Recommended environments for machine learning on Arch Linux with Python

machine-learning-python-environment poster image of a cyborg cyber face with a neural network on it

Arch Linux runs a rolling release. This gets you the most up-to-date packages. This also means you may need to update certain drivers or libraries to new versions.

Python dependencies are installed into system or user packages, for the installed python version. This can be problematic if you have different versions of python packages needed as other dependencies also require these files.

Note: I believe they added a feature in newer versions of pip that will prevent you from installing python dependencies to these user and system packages.

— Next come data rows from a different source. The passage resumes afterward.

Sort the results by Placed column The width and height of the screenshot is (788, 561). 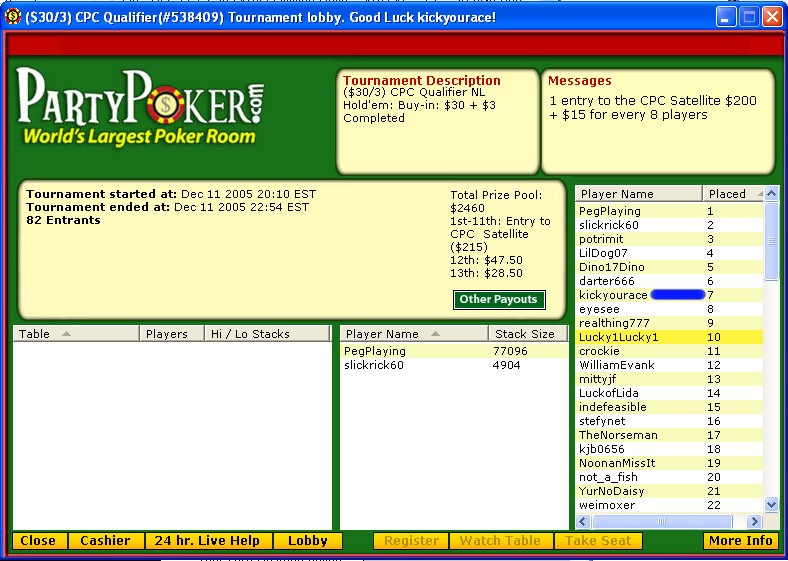[x=731, y=194]
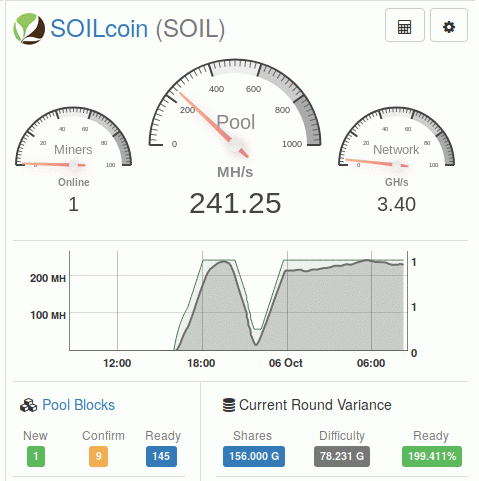
Task: Click the 241.25 pool hashrate value
Action: point(235,204)
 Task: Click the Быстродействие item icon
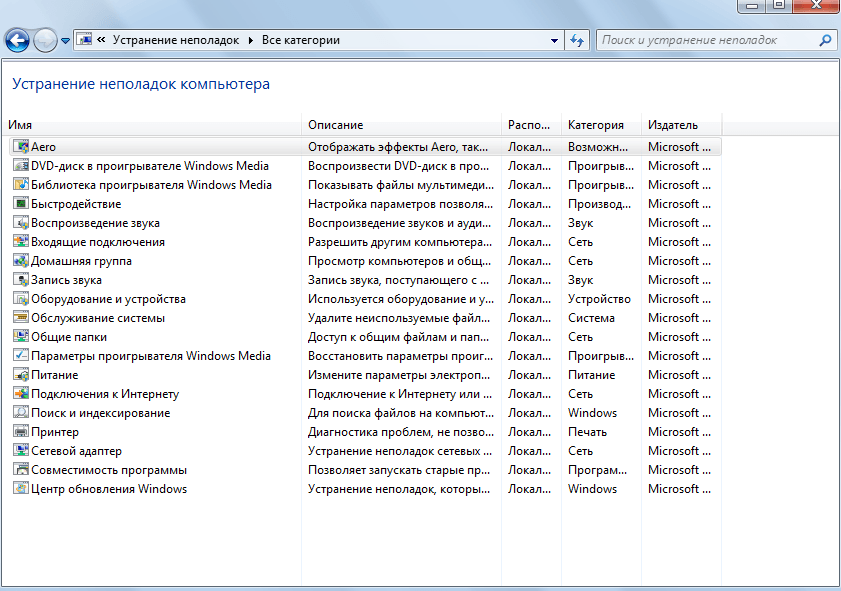(21, 204)
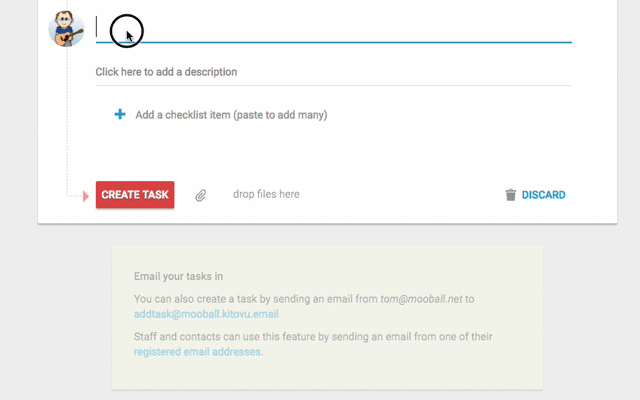The width and height of the screenshot is (640, 400).
Task: Click the paperclip attachment icon
Action: click(x=200, y=196)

I recommend that you create an environment for your project and then install your dependencies into that environment. For projects that utilize special drivers or libraries, like GPU drivers, CUDA, Python version you want a more encapsulating environment to handle this.

Here are some options for creating a new environment for your project.

Anaconda

Anaconda is a distribution of python that aims to simplify package management. It allows you to install specific CUDA versions, python versions, and other dependencies.

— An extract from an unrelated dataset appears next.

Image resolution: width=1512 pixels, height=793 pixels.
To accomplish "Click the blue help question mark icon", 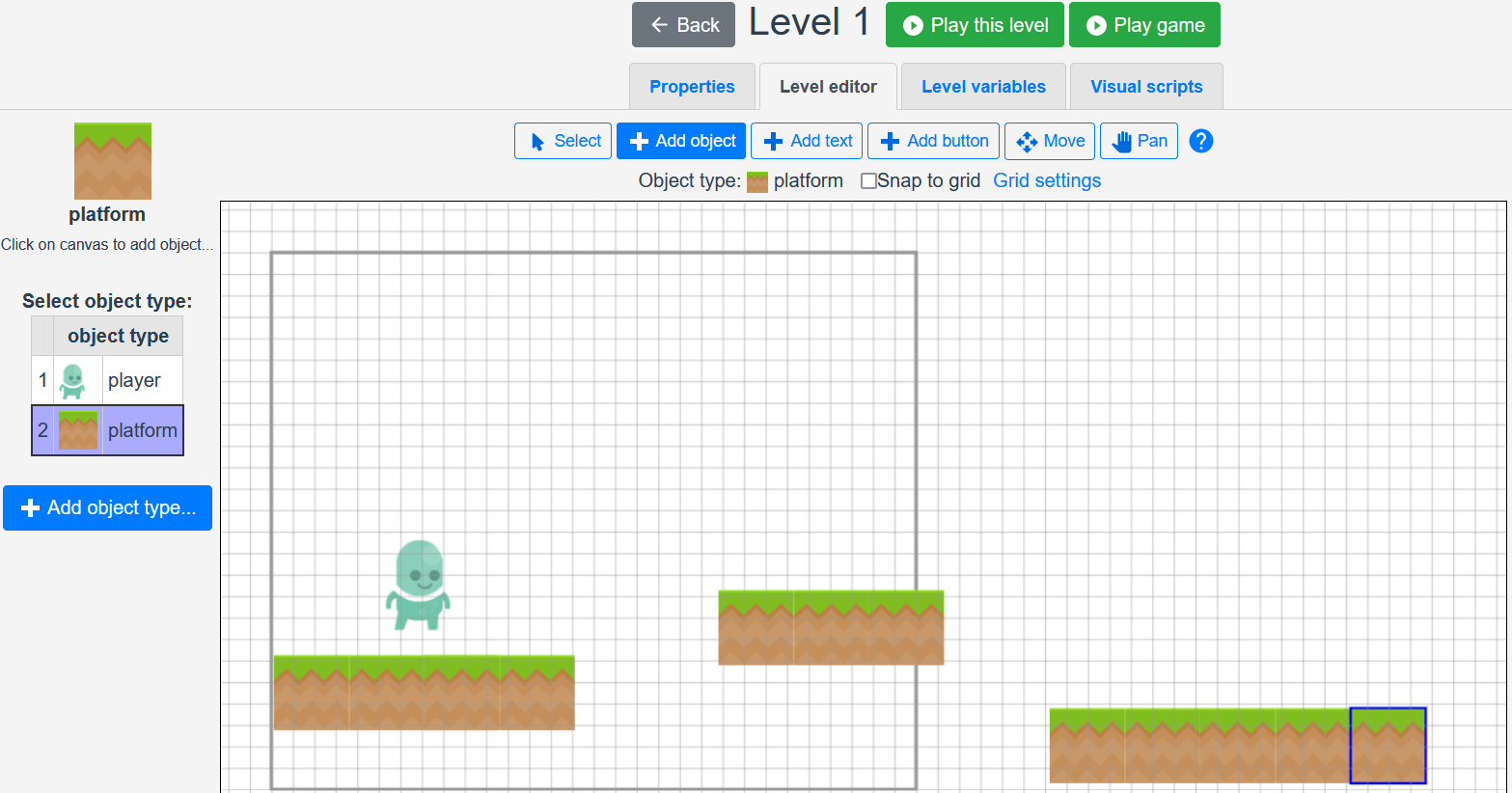I will point(1200,141).
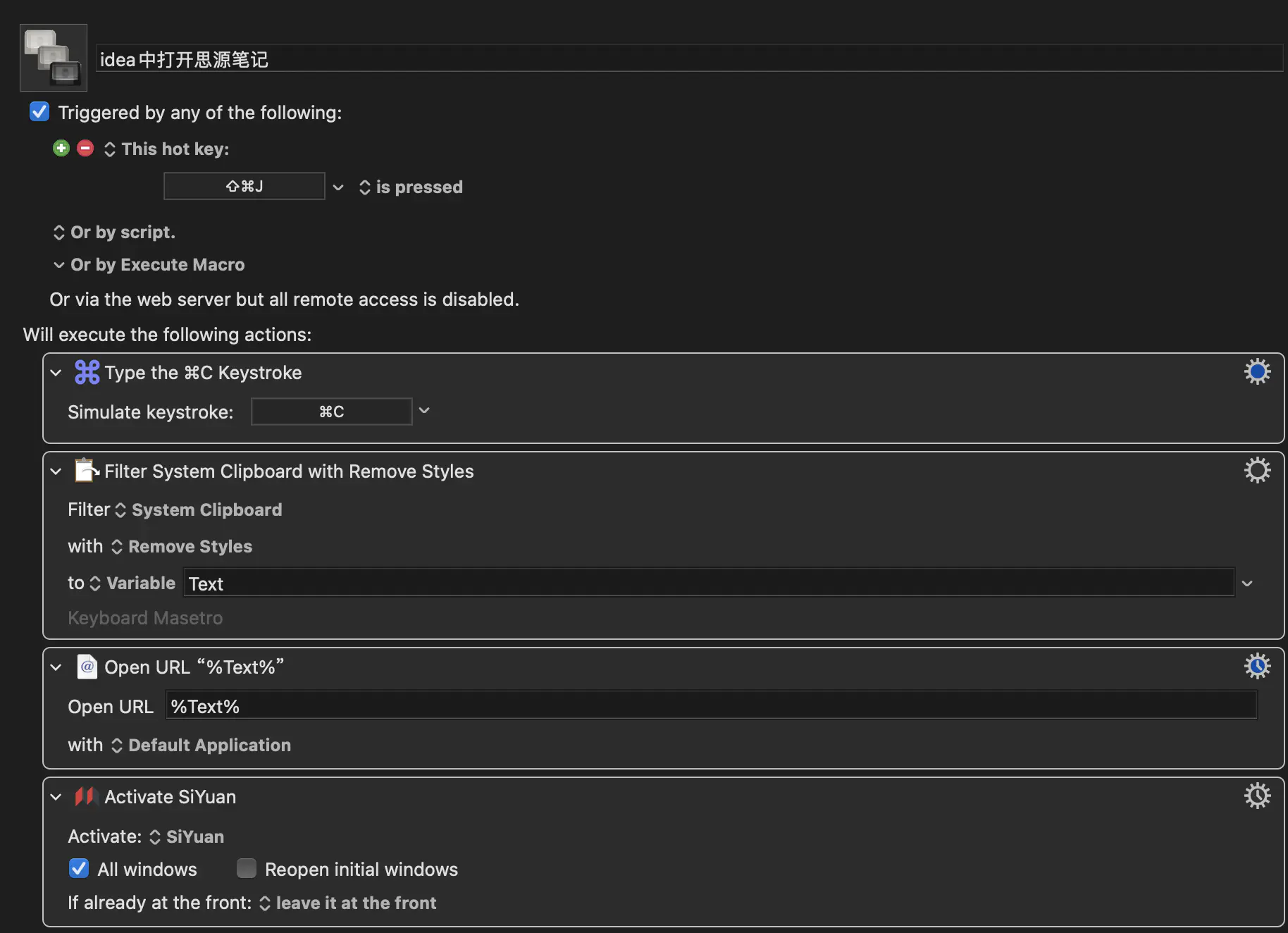The height and width of the screenshot is (933, 1288).
Task: Open the 'Remove Styles' filter popup menu
Action: pyautogui.click(x=182, y=547)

Look into making an environment.yml for your Anaconda environment like requirements.txt.

Docker/Podman

Docker/Podman is another option where you can utilize installing specific versions of any dependencies. This option is also useful to utilize deployments of your application up on cloud services that support Docker containers like Amazon SageMaker, Vast.AI.

Cog

Cog is an open-source tool that lets you package machine learning models in a standard, production-ready container.

This is a tool designed from the ground up to support containerization of machine learning models. This could be an option for you.

replicate/cog

Distrobox

Use any linux distribution inside your terminal. Enable both backward and forward compatibility with software and freedom to use whatever distribution you’re more comfortable with.

Distrobox basically allows you to run another linux distro comparable to how docker works for containers. Then you can install all your dependencies and run your project in there.

distrobox

Considerations

Consider these options for what may work for you.

venv

In a lot of cases a venv can be fine if you can utilize the more up-to-date versions. The problem comes when you need to update to a new version, and then you need to try, and hack up the requirements to work for multiple versions of things like PyTorch or TensorFlow.